Apple watch : la bataille des brevets continue, et masimo pourrait gagner
Après l'interdiction d'importation aux États-Unis, Apple a redessiné ses montres connectées. Mais la guerre des brevets avec Masimo ne fait qu'envenimer. Une décision récente pourrait bien sceller le sort de l'Apple Watch telle que nous la connaissons.

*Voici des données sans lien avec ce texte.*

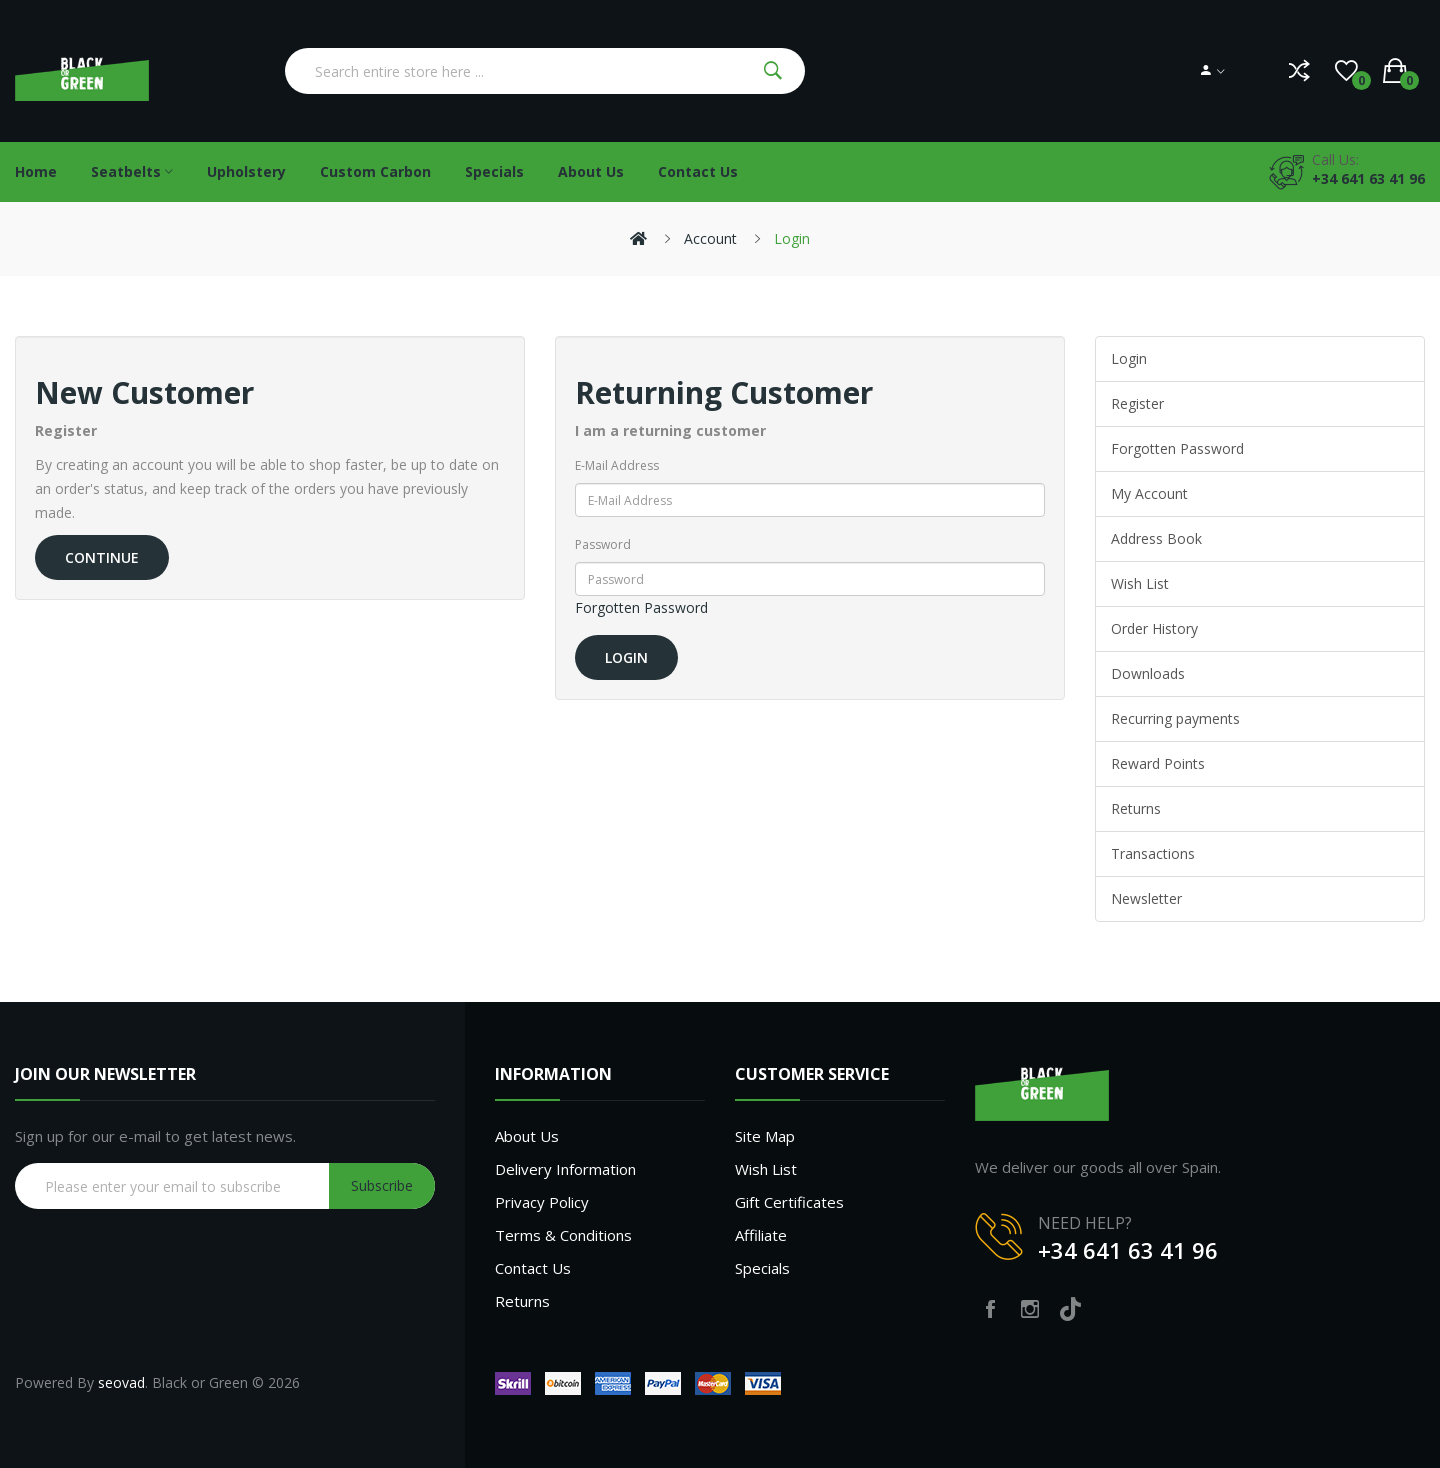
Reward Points (1158, 763)
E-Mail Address (617, 465)
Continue (102, 557)
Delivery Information (565, 1169)
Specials (762, 1268)
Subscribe (382, 1185)
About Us (527, 1136)
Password (603, 544)
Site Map (765, 1136)
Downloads (1148, 673)
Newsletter (1146, 898)
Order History (1154, 628)
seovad (121, 1382)
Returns (1136, 808)
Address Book (1156, 538)
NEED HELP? (1085, 1223)
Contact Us (533, 1268)
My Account (1149, 493)
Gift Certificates (789, 1202)
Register (1137, 403)
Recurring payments (1175, 718)
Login (792, 238)
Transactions (1153, 853)
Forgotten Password (641, 607)
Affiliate (761, 1235)
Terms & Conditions (563, 1235)
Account (710, 238)
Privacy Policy (542, 1202)
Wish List (1140, 583)
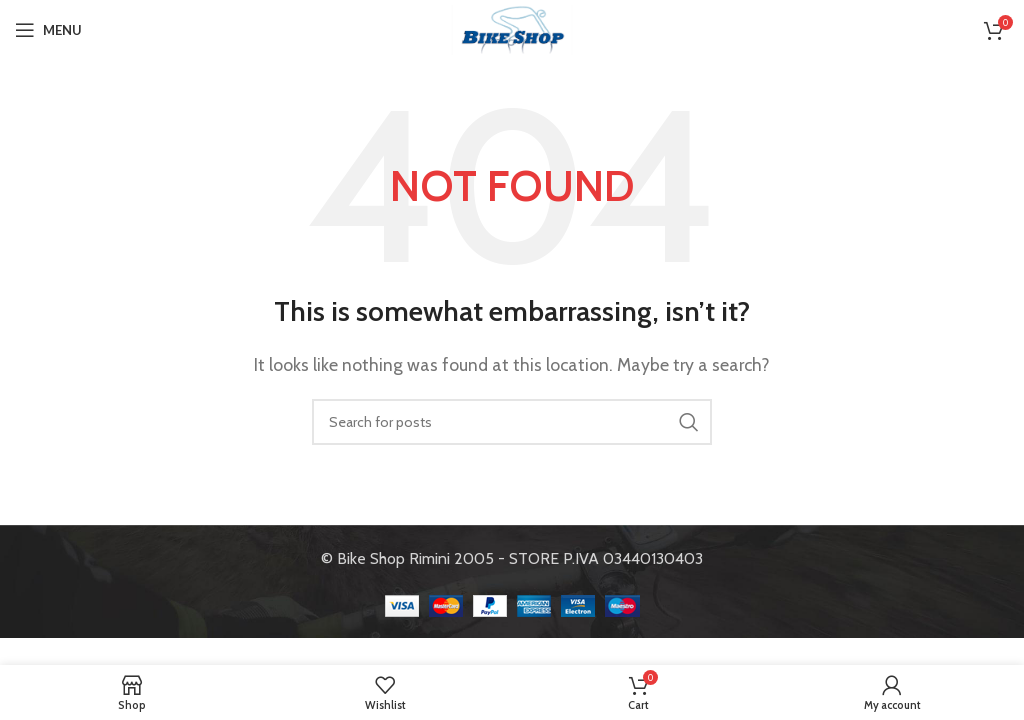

Un jugement favorable à masimo, mais pas la fin de l'histoire
Un juge de l'International Trade Commission (ITC) a récemment estimé que les nouveaux modèles d'Apple Watch ne contrefaisaient pas les brevets de Masimo concernant la Technologie de surveillance de la saturation en oxygène. Cette décision intervient après que l'ITC avait initialement interdit l'importation de certains modèles (Apple Watch Series 9 et Ultra 2) en décembre 2023, suite à une condamnation de 634 millions de dollars pour violation de brevets. Apple avait alors retiré la fonction de suivi de l'oxygène sanguin pour contourner l'interdiction, avant de la réintroduire avec une nouvelle approche.
Cependant, cette victoire est loin d'être définitive. La commission complète de l'ITC doit encore examiner le jugement du juge, ce qui pourrait remettre en cause la décision initiale. Par ailleurs, une autre juridiction, la Cour d'appel des États-Unis pour le circuit fédéral, a confirmé en 2023 que la conception des anciennes montres Apple violait bien les brevets de Masimo.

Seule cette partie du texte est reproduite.